2.1.4. QNX Message Passing

Show how many messages can be passed per second on QNX 7.1 or QNX 8.0. Can show how the microkernel scales by adding threads who do message passing as fast as possible for a very simple operation.

2.2. Tools

2.2.1. Time Comparison

Shows the C++ resolution, if they're steady clocks. Prints out the following clocks, and they can be used to estimate the sources. For example, the clock std::chrono::high_resolution_clock has a different behaviour on QNX 7.1, than Linux (QNX is a monotonic clock based on ClockCycles(), where on Linux it's based on CLOCK_REALTIME).

Other Platforms:

  • (/) Cygwin (Windows): Runs.
  • (/) NetBSD 10.1: Runs.
  • (/) FreeBSD 14.2: Runs.

2.2.2. Core Latency

Measure the cache-to-cache latency between cores.

To enable LSE for ARM (e.g.

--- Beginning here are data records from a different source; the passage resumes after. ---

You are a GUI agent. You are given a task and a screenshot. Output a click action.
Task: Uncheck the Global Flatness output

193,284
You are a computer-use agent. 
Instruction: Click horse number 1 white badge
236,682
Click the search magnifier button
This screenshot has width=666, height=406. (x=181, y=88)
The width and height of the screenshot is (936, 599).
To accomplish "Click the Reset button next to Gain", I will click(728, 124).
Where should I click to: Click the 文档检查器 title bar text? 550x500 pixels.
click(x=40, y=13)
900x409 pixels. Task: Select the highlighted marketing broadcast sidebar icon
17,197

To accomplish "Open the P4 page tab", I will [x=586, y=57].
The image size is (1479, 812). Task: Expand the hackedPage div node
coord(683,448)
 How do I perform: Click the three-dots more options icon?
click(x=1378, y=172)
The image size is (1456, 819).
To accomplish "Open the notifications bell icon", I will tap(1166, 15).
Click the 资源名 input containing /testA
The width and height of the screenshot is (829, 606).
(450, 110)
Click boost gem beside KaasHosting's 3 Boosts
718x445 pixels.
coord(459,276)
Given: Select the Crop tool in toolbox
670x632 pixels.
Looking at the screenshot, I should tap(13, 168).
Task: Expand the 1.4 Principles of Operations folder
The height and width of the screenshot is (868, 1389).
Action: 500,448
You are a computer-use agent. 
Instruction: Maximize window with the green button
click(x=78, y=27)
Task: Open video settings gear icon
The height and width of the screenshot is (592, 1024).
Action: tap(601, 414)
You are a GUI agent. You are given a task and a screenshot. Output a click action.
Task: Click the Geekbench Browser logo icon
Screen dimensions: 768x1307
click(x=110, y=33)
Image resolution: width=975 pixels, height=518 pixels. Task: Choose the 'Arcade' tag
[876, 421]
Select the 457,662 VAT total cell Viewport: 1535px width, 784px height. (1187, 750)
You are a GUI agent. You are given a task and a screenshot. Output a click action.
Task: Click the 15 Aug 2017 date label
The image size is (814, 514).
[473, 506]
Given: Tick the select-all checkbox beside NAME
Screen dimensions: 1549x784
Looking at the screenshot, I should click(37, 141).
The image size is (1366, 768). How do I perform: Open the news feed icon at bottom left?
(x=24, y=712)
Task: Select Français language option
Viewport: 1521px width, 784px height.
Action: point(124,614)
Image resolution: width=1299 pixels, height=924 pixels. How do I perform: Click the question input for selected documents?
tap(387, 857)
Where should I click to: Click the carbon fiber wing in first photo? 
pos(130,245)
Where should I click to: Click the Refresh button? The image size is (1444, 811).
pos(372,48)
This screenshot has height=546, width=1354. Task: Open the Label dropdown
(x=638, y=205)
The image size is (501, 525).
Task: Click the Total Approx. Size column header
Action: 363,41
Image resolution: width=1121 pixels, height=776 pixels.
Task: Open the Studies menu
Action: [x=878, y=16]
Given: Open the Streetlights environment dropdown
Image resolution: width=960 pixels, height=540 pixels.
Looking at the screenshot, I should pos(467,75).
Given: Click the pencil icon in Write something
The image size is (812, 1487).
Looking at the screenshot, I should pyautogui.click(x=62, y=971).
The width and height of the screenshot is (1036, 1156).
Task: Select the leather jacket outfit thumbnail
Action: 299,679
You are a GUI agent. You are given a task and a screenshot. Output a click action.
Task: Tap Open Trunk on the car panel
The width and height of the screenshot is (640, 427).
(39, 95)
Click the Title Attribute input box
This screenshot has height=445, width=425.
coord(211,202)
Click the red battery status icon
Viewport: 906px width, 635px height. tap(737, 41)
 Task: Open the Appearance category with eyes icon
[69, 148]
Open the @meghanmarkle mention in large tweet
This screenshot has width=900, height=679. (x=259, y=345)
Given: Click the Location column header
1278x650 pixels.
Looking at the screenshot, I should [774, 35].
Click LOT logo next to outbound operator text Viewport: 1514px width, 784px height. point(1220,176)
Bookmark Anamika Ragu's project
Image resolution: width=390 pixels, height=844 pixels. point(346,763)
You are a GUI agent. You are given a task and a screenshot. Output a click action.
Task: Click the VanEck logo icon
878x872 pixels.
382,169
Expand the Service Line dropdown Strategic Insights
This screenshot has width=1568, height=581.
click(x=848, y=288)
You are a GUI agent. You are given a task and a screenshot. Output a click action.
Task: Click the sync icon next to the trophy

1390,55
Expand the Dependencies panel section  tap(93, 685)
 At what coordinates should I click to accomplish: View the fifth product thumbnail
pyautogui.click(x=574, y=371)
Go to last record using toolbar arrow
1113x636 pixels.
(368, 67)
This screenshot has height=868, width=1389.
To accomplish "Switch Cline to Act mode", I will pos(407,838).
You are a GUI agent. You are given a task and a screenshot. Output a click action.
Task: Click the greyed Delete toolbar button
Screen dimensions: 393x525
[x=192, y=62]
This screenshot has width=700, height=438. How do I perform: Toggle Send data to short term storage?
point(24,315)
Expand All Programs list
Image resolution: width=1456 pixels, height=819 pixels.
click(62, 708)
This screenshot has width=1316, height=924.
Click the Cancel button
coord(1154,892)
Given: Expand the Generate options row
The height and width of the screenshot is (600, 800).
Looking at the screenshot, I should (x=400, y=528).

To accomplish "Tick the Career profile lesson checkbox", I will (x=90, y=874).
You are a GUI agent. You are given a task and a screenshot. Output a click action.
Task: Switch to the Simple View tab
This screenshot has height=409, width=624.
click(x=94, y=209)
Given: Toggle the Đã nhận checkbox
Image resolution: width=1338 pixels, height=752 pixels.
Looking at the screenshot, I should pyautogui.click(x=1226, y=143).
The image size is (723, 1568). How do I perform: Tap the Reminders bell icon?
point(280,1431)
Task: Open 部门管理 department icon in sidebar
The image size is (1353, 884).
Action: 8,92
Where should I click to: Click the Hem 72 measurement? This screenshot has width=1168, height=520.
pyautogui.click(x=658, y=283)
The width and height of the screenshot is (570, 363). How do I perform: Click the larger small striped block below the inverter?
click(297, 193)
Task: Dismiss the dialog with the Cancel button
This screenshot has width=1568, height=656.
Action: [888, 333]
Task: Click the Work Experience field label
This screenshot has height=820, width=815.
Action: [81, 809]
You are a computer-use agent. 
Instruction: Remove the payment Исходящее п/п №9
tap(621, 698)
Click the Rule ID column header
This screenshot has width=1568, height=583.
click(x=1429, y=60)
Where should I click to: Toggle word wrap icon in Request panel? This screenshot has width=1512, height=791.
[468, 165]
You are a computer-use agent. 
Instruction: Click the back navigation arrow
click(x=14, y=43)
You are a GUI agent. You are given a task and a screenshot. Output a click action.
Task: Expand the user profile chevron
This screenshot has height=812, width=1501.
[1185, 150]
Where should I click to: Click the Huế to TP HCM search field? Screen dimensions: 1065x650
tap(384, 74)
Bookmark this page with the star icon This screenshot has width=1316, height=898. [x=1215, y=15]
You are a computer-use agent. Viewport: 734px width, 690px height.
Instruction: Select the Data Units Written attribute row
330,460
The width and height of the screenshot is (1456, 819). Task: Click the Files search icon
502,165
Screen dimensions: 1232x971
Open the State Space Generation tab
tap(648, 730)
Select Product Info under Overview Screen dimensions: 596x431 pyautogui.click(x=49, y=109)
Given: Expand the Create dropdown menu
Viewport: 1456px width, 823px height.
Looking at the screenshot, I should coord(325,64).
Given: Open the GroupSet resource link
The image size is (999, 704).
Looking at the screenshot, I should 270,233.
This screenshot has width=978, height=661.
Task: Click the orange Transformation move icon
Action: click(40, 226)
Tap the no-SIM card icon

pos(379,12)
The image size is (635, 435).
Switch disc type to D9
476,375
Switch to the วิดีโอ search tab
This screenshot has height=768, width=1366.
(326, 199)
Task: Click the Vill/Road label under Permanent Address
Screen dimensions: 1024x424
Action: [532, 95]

Raspberry Pi 5), you must add the appropriate compiler options, e.g.

cmake -B . -S .. -DCMAKE_CXX_FLAGS="-march=armv8.1-a+lse"

Other Platforms:

  • (X) MacOS-X: Pinning threads in the Operating System not supported.
  • (/) Cygwin (Windows): Shows core latencies as expected.
  • (/) NetBSD 10.1: Shows core latencies as expected (tested on RPi4).
  • (/) FreeBSD 14.2: Shows core latencies as expected (tested on RPi4).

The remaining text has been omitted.